All the problems have arisen when politicians have ignored science. Politicians, totally ignorant of science and basic mathematics, and having never studied pandemics, public health or anything else relevent to the issues, have over-ruled all the experts, spun and bullshitted their way along (which of course is what they do all the time so how could we expect anything different?).
So the main lesson to be learnt from this pandemic is, next time, Listen To The Experts. The PM on TV telling me all about it is just simply crap. Ditto the public health officers whose hands are tied – crap. Not to be trusted.
Anyone with a vested business interest, in their ignorance or greed, give them zero air-time. Bolsinaro, Johnstone, Trump – lock them up for the duration, they’ve killed untold people. Idiots.

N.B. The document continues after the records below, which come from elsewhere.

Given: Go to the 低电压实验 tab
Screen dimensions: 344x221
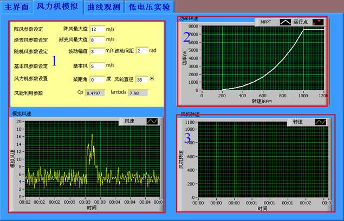Looking at the screenshot, I should pyautogui.click(x=149, y=6).
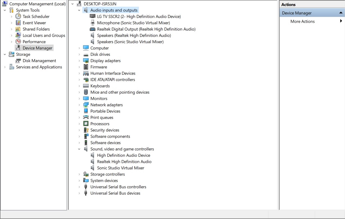Click the Processors chip icon
345x219 pixels.
click(86, 124)
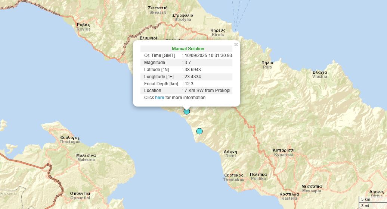This screenshot has height=209, width=387.
Task: Click the Kyparissi village label
Action: 284,152
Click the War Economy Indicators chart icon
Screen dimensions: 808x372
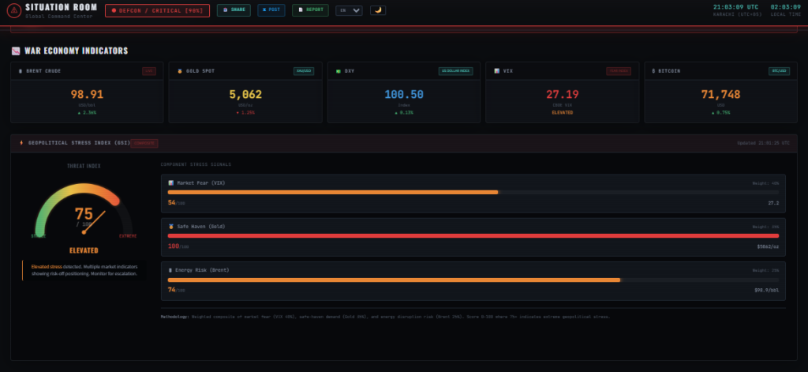click(x=16, y=51)
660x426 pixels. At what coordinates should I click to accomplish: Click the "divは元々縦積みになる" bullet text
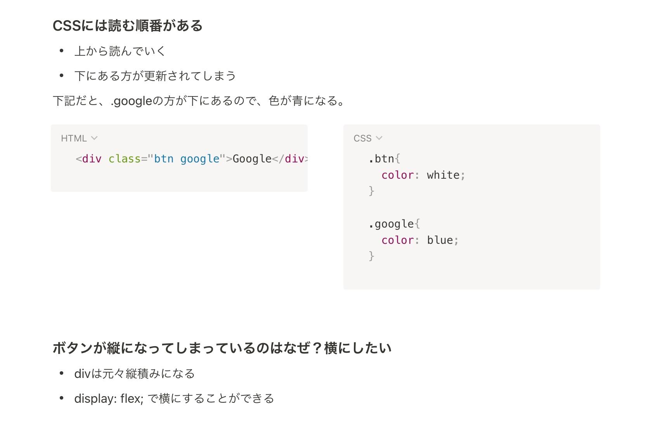point(135,374)
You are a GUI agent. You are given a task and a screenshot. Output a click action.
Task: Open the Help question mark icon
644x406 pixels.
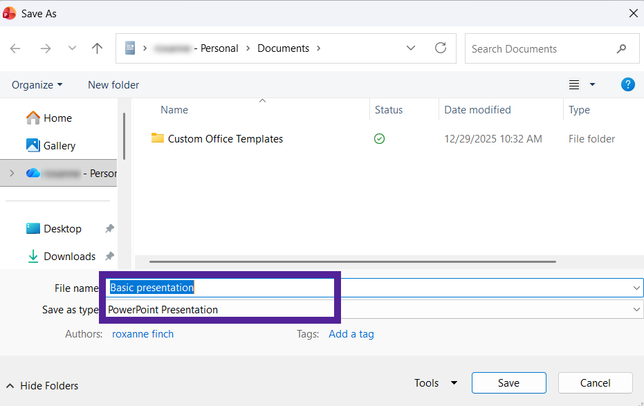627,84
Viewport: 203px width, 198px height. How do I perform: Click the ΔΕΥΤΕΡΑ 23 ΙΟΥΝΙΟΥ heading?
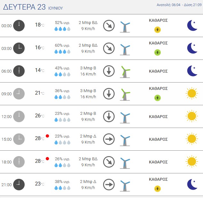tap(33, 7)
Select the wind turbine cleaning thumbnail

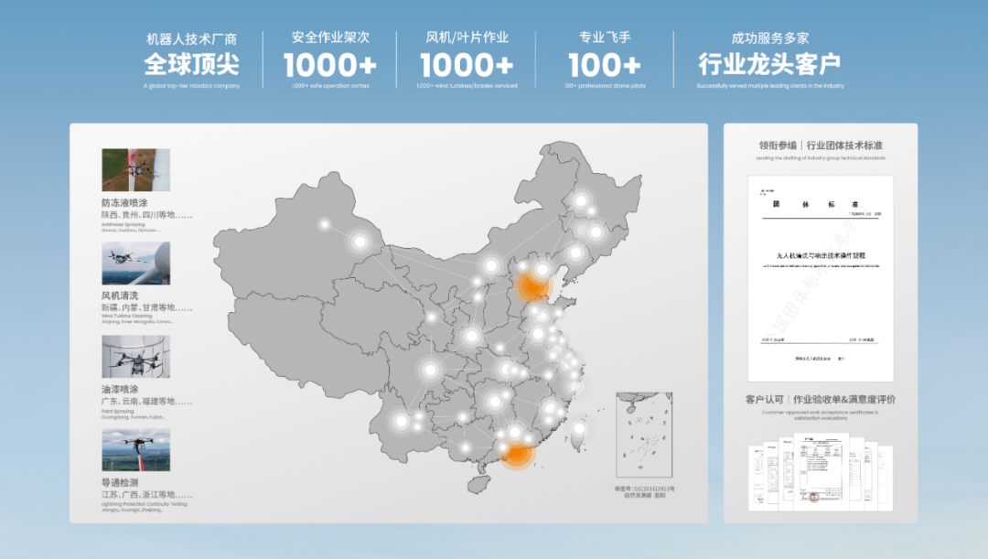click(x=135, y=263)
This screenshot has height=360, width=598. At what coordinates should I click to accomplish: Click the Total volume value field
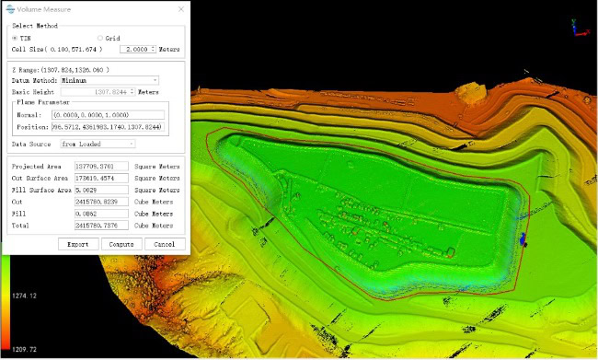pos(101,226)
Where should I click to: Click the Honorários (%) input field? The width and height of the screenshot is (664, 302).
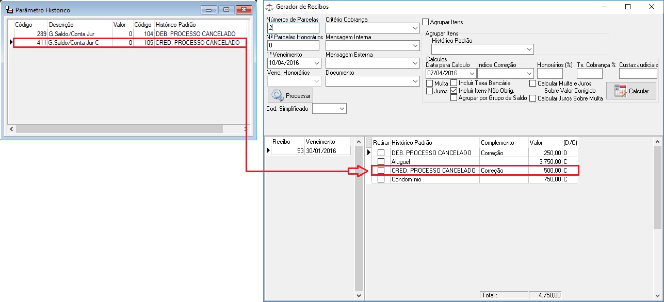pyautogui.click(x=549, y=74)
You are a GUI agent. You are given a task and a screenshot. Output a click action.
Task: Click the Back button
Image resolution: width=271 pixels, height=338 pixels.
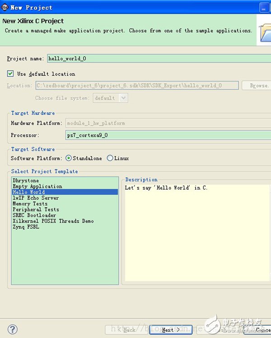point(126,329)
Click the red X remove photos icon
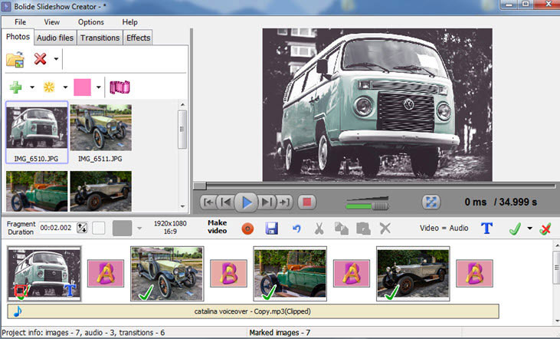Image resolution: width=560 pixels, height=339 pixels. (x=40, y=59)
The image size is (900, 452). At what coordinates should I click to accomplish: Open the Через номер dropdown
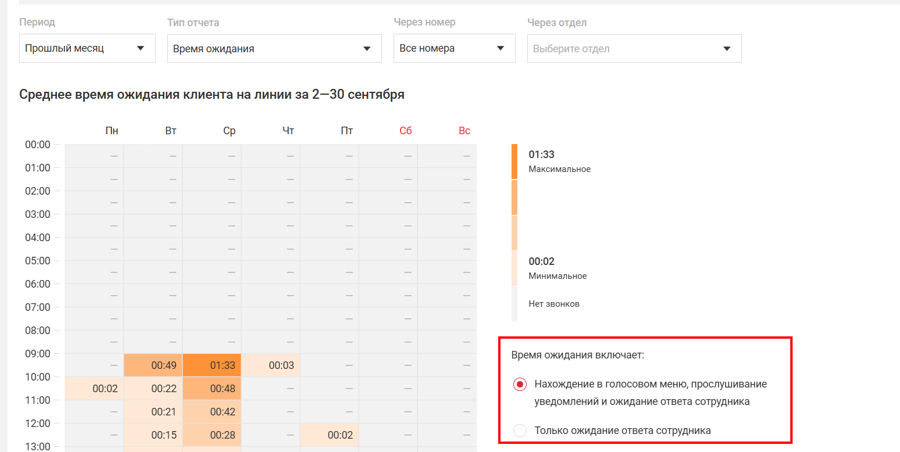click(454, 48)
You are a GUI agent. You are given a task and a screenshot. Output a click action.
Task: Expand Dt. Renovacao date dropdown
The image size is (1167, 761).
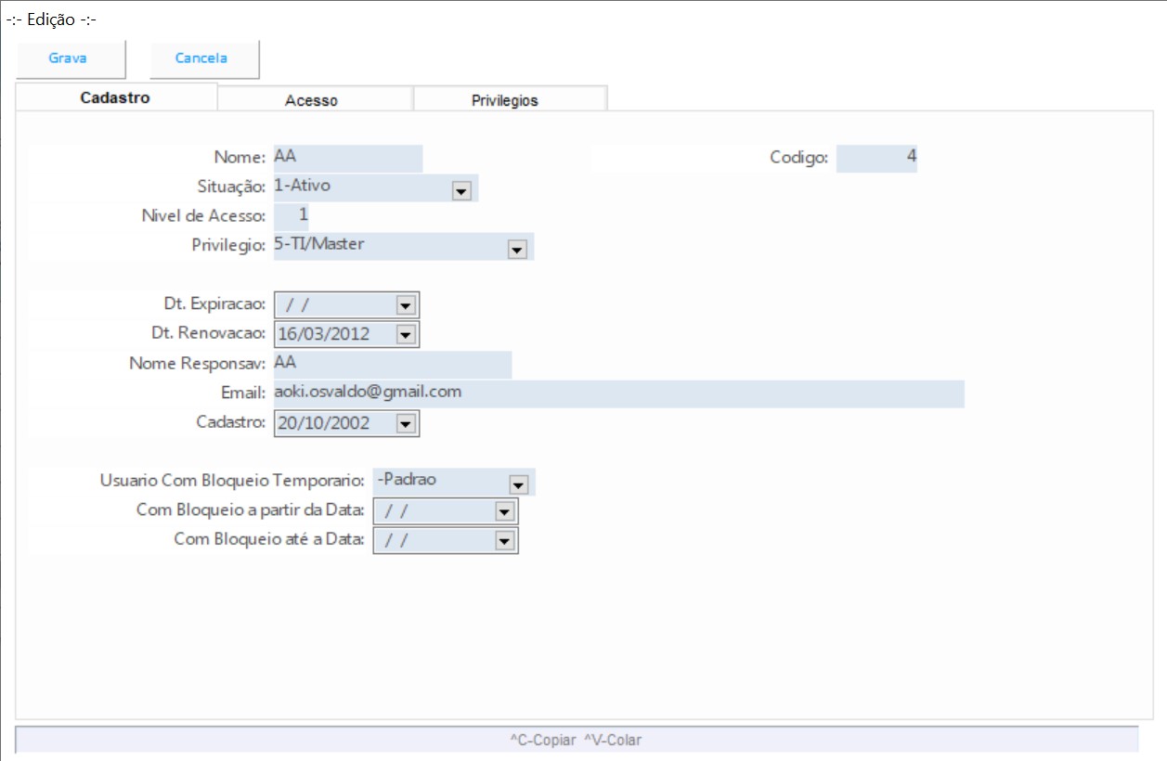pyautogui.click(x=405, y=334)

All the minor outbreaks in Australia were caused by ignorance and penny pinching, all easily knocked on the head in the PLAN for next time. Luckily the PM wasn’t allowed to open state borders. Most of our minor outbreaks have been caused by the complete absence of quarantine, thanks to the ignorance of the Federal government which is, front and centre, responsible. In actual fact, the PM should resign over this. If he can’t keep our safety in mind then he doesn’t deserve the job. All he’s come up with in the last year is a bunch of diversions hoping nobody notices his abysmal performance.
The severity of the pandemic, whether here or in India, is as nothing compared with the looming global disaster which is climate change. Again, where is our government on this? Giving our money to gas and coal to make things worse, is where. Taking bribes. It’s enough to make you sick.
Well put.
Underpinned by deep seated libertarian economics that has now infected public sectors, especially US, UK and Australia, that reflect the inventory process of ‘JIT just in time’ widespread in industry; but ignores the social contract.
This translates into lower public investment and maybe lower taxes, but then govt. agencies are unprepared materially and functionally for ‘black swan’ events like pandemic.